:: Raw data ::
======

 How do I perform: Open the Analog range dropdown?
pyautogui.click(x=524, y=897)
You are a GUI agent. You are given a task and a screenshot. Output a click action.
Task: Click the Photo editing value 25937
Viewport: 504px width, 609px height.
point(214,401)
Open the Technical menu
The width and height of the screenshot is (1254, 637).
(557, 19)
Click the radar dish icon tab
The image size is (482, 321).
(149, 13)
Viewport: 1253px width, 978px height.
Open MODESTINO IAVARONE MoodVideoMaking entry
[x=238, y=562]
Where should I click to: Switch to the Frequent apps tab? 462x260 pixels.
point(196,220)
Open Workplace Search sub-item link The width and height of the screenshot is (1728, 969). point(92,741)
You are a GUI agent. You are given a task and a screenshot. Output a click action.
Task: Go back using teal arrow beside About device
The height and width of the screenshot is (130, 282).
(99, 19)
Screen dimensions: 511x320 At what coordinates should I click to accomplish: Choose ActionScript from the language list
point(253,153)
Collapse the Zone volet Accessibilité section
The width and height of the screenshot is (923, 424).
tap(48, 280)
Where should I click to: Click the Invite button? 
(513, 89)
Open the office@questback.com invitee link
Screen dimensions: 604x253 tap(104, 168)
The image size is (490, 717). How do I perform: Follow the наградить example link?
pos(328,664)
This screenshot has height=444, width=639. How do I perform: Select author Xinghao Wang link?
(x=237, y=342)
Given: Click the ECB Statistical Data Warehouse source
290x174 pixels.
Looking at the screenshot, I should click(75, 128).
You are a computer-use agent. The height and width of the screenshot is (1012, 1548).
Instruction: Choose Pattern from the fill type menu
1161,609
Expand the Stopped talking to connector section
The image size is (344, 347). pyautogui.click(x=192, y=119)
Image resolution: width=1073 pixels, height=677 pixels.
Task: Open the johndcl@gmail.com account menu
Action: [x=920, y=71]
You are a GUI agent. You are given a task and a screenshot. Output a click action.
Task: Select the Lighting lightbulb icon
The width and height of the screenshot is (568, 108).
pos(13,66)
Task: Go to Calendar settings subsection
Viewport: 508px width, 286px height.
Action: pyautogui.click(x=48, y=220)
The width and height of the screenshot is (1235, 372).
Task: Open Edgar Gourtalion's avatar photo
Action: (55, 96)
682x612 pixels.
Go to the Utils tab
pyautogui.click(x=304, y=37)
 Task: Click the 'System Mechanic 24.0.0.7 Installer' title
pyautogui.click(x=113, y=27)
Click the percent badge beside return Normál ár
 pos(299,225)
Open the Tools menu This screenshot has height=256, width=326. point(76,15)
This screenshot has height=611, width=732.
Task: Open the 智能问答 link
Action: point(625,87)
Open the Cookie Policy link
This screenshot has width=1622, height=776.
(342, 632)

======

After reading the entries above, state the number of lines that contain the word "icon", adding nothing else.

2